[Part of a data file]
— BEGIN —

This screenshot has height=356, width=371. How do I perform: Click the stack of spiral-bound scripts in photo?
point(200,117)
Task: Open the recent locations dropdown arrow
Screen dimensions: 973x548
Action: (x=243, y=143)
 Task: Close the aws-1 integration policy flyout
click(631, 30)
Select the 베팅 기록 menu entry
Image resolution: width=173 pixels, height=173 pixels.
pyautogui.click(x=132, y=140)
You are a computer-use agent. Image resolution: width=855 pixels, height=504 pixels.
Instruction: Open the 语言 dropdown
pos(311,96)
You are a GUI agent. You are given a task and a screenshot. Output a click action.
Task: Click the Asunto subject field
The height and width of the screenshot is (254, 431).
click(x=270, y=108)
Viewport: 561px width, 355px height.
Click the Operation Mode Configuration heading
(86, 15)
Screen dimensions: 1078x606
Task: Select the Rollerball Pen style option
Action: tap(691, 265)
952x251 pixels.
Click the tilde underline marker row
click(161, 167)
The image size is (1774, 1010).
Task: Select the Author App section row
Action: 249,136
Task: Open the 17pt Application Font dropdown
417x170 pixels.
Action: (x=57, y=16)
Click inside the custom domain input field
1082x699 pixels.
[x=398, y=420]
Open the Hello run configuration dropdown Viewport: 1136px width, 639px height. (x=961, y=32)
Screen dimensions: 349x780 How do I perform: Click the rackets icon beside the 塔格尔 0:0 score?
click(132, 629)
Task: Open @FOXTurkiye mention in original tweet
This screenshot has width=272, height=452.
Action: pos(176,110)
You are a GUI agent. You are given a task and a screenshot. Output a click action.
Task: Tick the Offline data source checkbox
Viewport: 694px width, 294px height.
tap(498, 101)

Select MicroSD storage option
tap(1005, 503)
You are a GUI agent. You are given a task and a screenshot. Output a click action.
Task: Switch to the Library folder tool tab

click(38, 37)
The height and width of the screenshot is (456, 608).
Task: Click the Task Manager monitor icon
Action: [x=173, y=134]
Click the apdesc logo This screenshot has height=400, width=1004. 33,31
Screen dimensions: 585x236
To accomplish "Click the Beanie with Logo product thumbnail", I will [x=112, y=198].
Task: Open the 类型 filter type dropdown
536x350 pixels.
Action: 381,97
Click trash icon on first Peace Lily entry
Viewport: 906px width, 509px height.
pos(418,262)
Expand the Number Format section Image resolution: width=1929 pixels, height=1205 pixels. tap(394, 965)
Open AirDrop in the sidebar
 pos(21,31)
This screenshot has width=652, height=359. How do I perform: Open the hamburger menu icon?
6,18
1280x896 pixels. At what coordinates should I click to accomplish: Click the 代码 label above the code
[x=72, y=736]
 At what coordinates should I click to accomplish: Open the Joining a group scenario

— END —

### Description of the task
Edit the items above so that every "GUI agent" becomes "interface agent", leaving all other text unchanged.

### Exercise result
This screenshot has height=356, width=371. How do I perform: Click the stack of spiral-bound scripts in photo?
point(200,117)
Task: Open the recent locations dropdown arrow
Screen dimensions: 973x548
Action: (x=243, y=143)
 Task: Close the aws-1 integration policy flyout
click(631, 30)
Select the 베팅 기록 menu entry
Image resolution: width=173 pixels, height=173 pixels.
pyautogui.click(x=132, y=140)
You are a computer-use agent. Image resolution: width=855 pixels, height=504 pixels.
Instruction: Open the 语言 dropdown
pos(311,96)
You are a interface agent. You are given a task and a screenshot. Output a click action.
Task: Click the Asunto subject field
The height and width of the screenshot is (254, 431).
click(x=270, y=108)
Viewport: 561px width, 355px height.
Click the Operation Mode Configuration heading
(86, 15)
Screen dimensions: 1078x606
Task: Select the Rollerball Pen style option
Action: tap(691, 265)
952x251 pixels.
Click the tilde underline marker row
click(161, 167)
The image size is (1774, 1010).
Task: Select the Author App section row
Action: 249,136
Task: Open the 17pt Application Font dropdown
417x170 pixels.
Action: (x=57, y=16)
Click inside the custom domain input field
1082x699 pixels.
[x=398, y=420]
Open the Hello run configuration dropdown Viewport: 1136px width, 639px height. (x=961, y=32)
Screen dimensions: 349x780 How do I perform: Click the rackets icon beside the 塔格尔 0:0 score?
click(132, 629)
Task: Open @FOXTurkiye mention in original tweet
This screenshot has width=272, height=452.
Action: pos(176,110)
You are a interface agent. You are given a task and a screenshot. Output a click action.
Task: Tick the Offline data source checkbox
Viewport: 694px width, 294px height.
tap(498, 101)

Select MicroSD storage option
tap(1005, 503)
You are a interface agent. You are given a task and a screenshot. Output a click action.
Task: Switch to the Library folder tool tab

click(38, 37)
The height and width of the screenshot is (456, 608).
Task: Click the Task Manager monitor icon
Action: [x=173, y=134]
Click the apdesc logo This screenshot has height=400, width=1004. 33,31
Screen dimensions: 585x236
To accomplish "Click the Beanie with Logo product thumbnail", I will [x=112, y=198].
Task: Open the 类型 filter type dropdown
536x350 pixels.
Action: 381,97
Click trash icon on first Peace Lily entry
Viewport: 906px width, 509px height.
pos(418,262)
Expand the Number Format section Image resolution: width=1929 pixels, height=1205 pixels. tap(394, 965)
Open AirDrop in the sidebar
 pos(21,31)
This screenshot has width=652, height=359. How do I perform: Open the hamburger menu icon?
6,18
1280x896 pixels. At what coordinates should I click to accomplish: Click the 代码 label above the code
[x=72, y=736]
 At what coordinates should I click to accomplish: Open the Joining a group scenario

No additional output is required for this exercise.